Dass Stellen unbesetzt blieben, hänge nicht speziell mit der Corona-Krise zusammen, so Paul. Die Gründe seien vor allem der demographische Faktor, der zu weniger Schulabgängern führe, und der Fakt, dass immer mehr junge Menschen eine akademische Ausbildung anstrebten.
Bissert betont daher, wie wichtig es sei, die berufliche Bildung zu fördern. Er selbst werde in Unterfranken für das Handwerk werben, deswegen Schulen besuchen und auf Berufsmessen gehen. "Man muss stolz sein, ein Handwerker zu sein", sagt der Präsident.

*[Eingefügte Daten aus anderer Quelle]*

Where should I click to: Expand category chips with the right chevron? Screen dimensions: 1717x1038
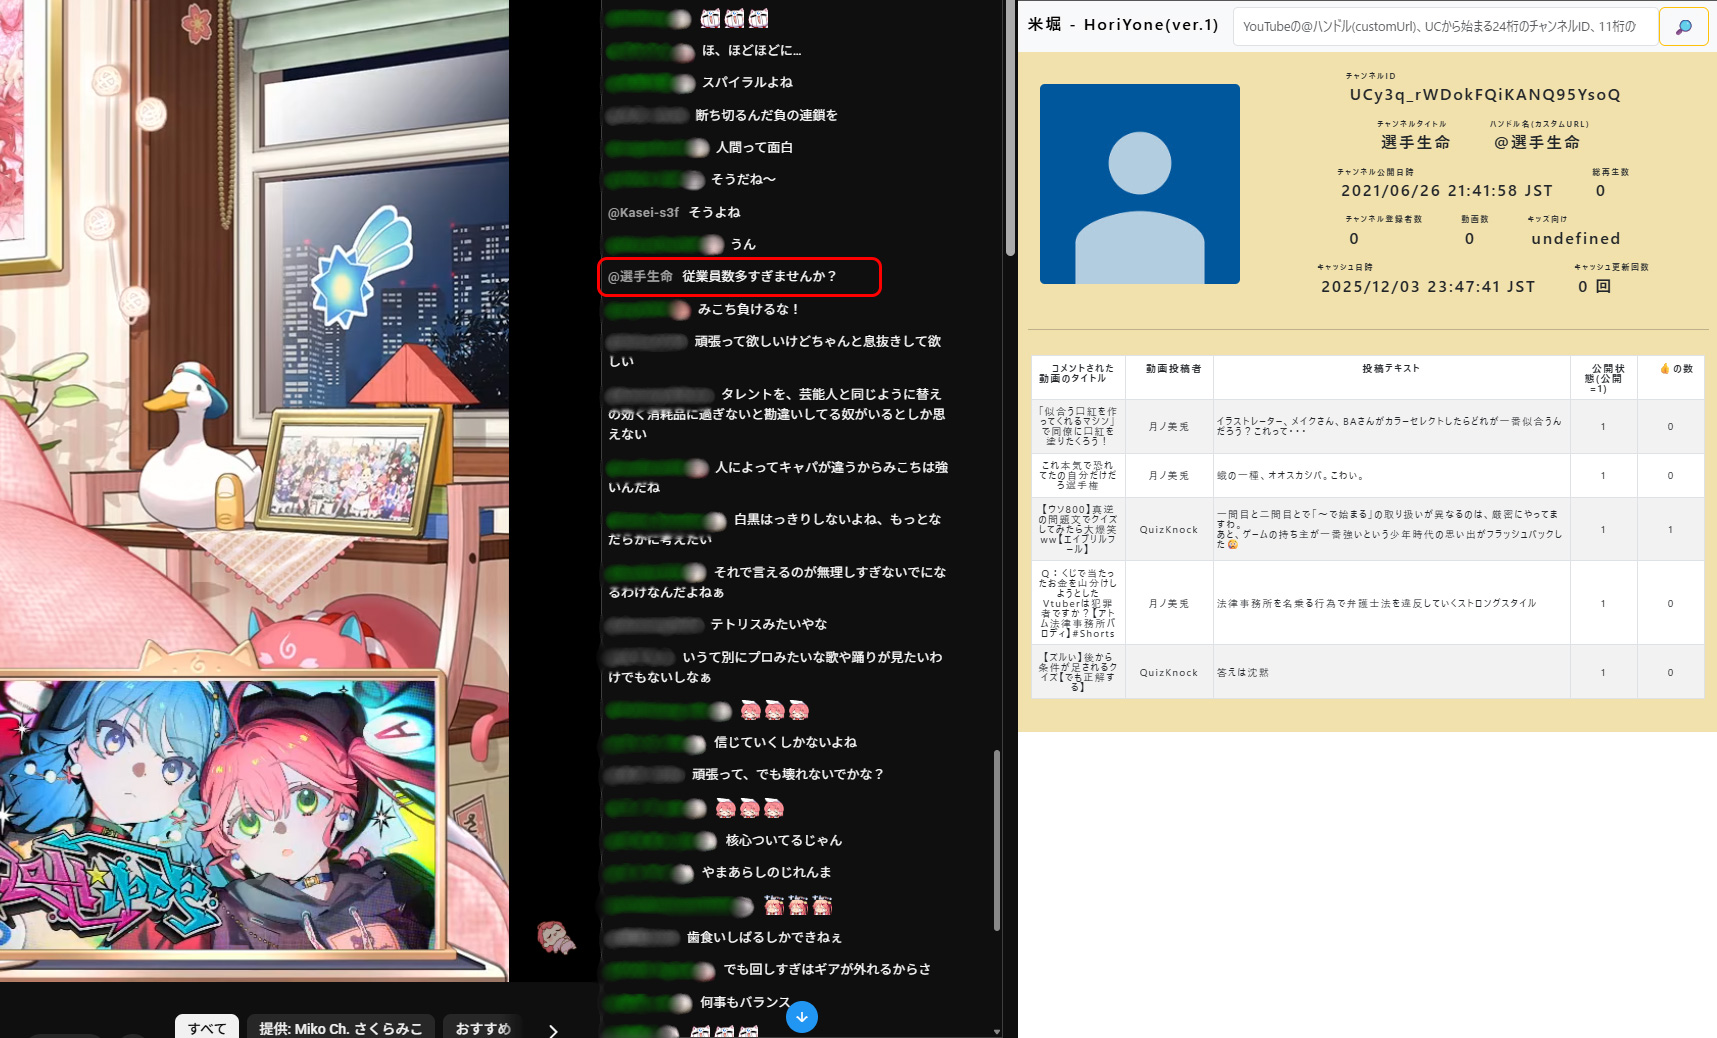tap(553, 1029)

Wie die Erwartungen des Handwerks in der Region sind
Für dieses Jahr erwartet die HWK ein deutlich verbessertes Geschäftsklima im Vergleich zu 2021 und 2020. Dies gründet auf ihrer Hoffnung, dass die Corona-Einschränkungen aufgehoben werden, und auf der guten Stimmung der Betriebe. Außerdem blickt man in der Kammer positiv auf die geplanten Klimaschutzprojekte, schließlich würden hierfür viele Handwerker benötigt.
"Das Handwerk ist die Exekutive des Klimaschutzes", sagte Paul. "Perspektivisch muss nur alles dafür getan werden, dass auch genügend Fachkräfte zur Verfügung stehen."